Shareholder approval is not required with respect to the Transaction under the rules of the Exchange. However, the structure of the Transaction has not yet been finalized so shareholder approval under corporate law may be required and it is expected that a meeting of shareholders of the Corporation will be held prior to the closing of the Transaction to approve the continuance of the Corporation into British Columbia, the name change, a new stock option plan and electing the board of directors. Trading in the common shares of the Corporation will remain halted and is not expected to resume trading until the Transaction is completed or until the Exchange receives the requisite documentation to resume trading.

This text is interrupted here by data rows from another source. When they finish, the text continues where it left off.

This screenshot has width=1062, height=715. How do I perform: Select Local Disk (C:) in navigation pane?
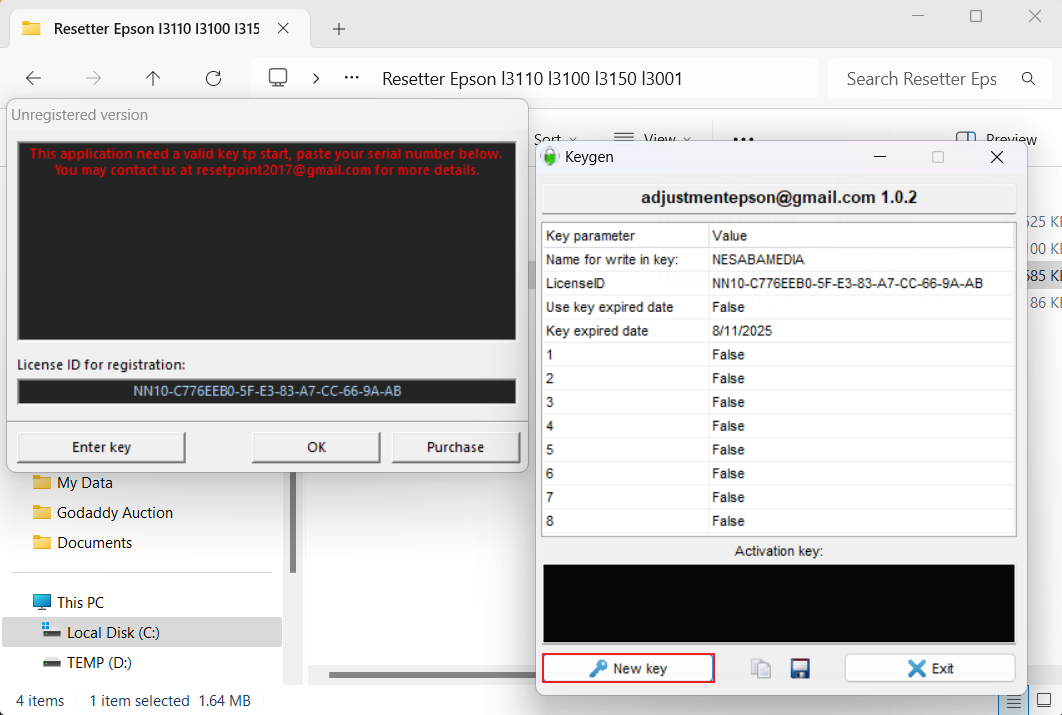tap(112, 632)
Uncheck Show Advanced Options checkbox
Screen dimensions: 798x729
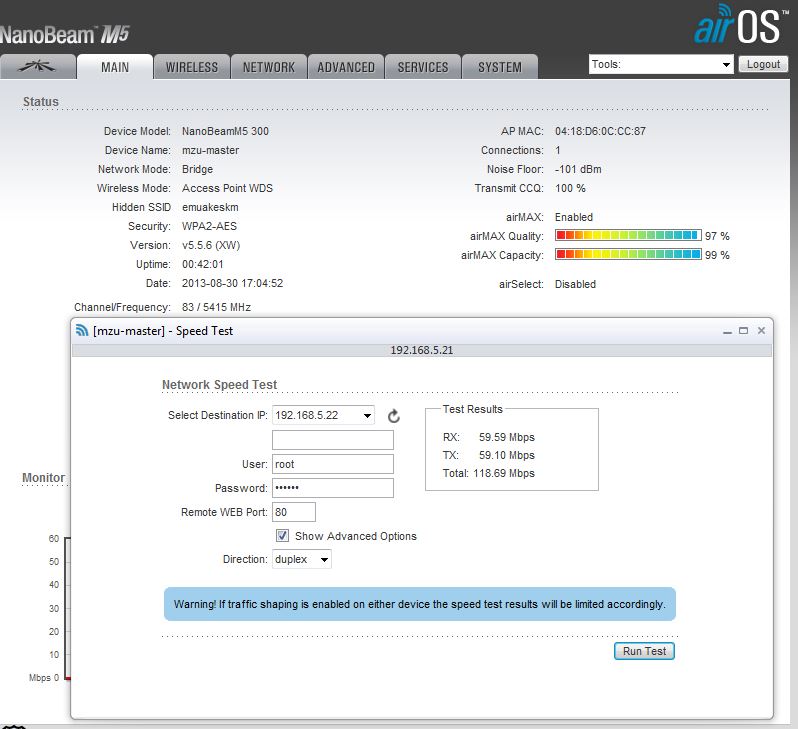pyautogui.click(x=283, y=536)
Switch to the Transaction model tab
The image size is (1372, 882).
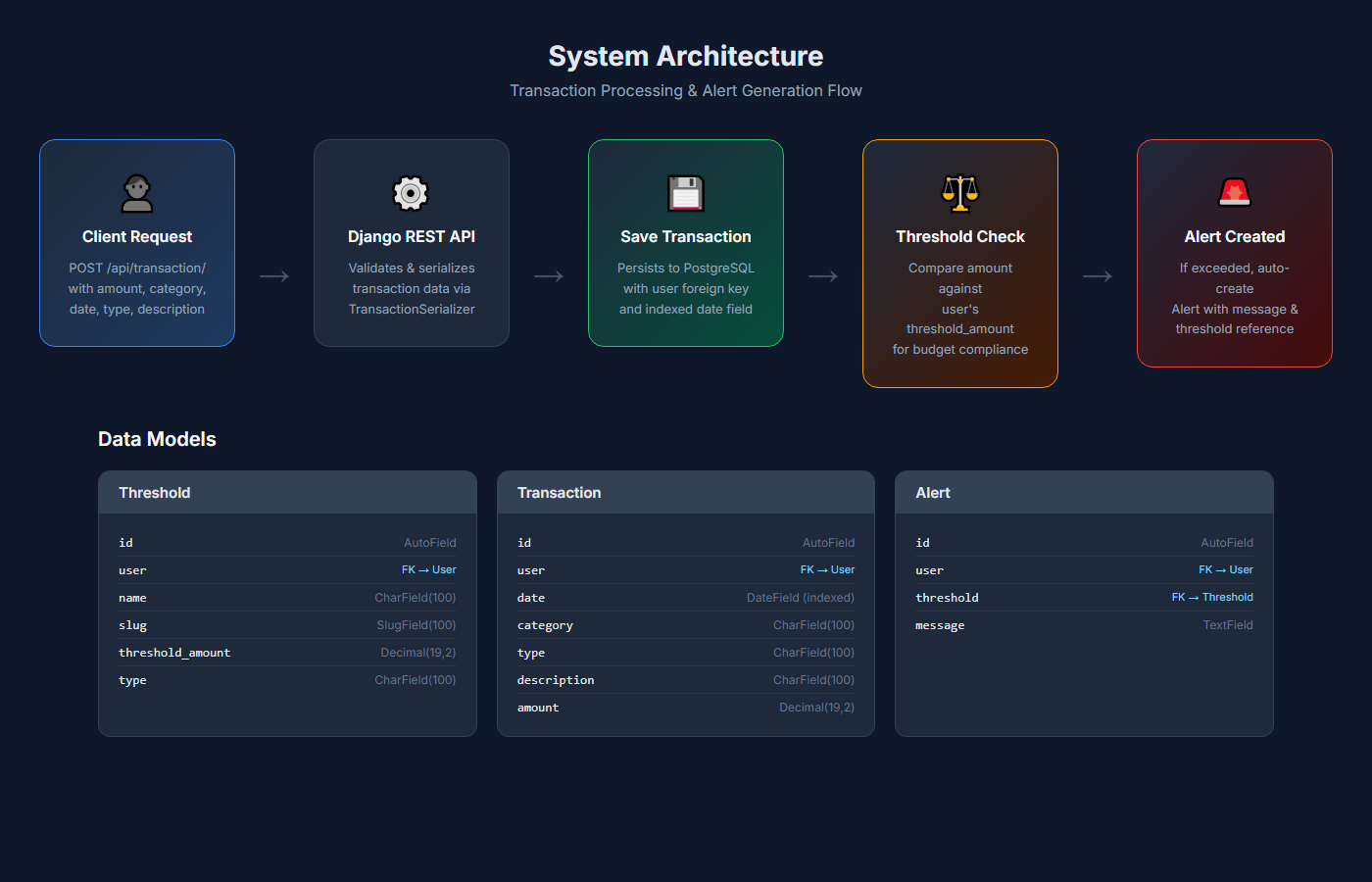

For further information, please contact:
High Mountain 2 Capital Corporation
William Kanters - President, Chief Executive Officer, and Director
Phone: (403) 619-7118
Interactive Health, Inc.
Abdul Karim Qayumi - President, Chief Executive Officer, and Director
Phone: (604) 250-7013
Forward-Looking Information Cautionary Statement
Certain statements contained in this press release constitute forward-looking information. These statements include approval of the Transaction by the board of directors of the Corporation and IHI, completion of due diligence, execution of the formal agreement, approval of the Exchange, shareholder approval of certain matters and certain forward-statements relating to the development of IHI's products and IHI's business generally. The use of any of the words "will", "expected", "view" and similar expressions and statements relating to matters that are not historical facts are intended to identify forward-looking information and are based on the Corporation's current belief or assumptions as to the outcome and timing of such future events. Actual future results may differ materially. In particular, statements pertaining to the terms and completion of the Transaction constitute forward-looking information. Actual results and developments may differ materially from those contemplated by forward-looking information. Readers are cautioned not to place undue reliance on forward-looking information. The statement made in this press release are made as of the date hereof. The Corporation disclaims any intention or obligation to publicly update or revise any forward-looking information, whether as a result of new information, future events or otherwise, except as may be expressly required by applicable securities laws.
Completion of the Transaction is subject to a number of conditions, including but not limited to, execution of a formal agreement relating to the Transaction, completion of satisfactory due diligence, Exchange acceptance, receipt of requisite regulatory approvals, and if applicable pursuant to Exchange requirements, majority of the minority shareholder approval. Where applicable, the Transaction cannot close until the required shareholder approvals, and any ancillary matters thereto, are obtained. There can be no assurance that the Transaction will be completed as proposed or at all.
Investors are cautioned that, except as disclosed in the management information circular or filing statement to be prepared in connection with the Transaction, any information released or received with respect to the Transaction may not be accurate or complete and should not be relied upon. Trading in the securities of a capital pool company should be considered highly speculative.
The TSX Venture Exchange Inc. has in no way passed upon the merits of the proposed Transaction and has neither approved nor disapproved the contents of this press release.
NEITHER TSX VENTURE EXCHANGE NOR ITS REGULATION SERVICES PROVIDER (AS THAT TERM IS DEFINED IN POLICIES OF THE TSX VENTURE EXCHANGE) ACCEPTS RESPONSIBILITY FOR THE ADEQUACY OR ACCURACY OF THIS RELEASE.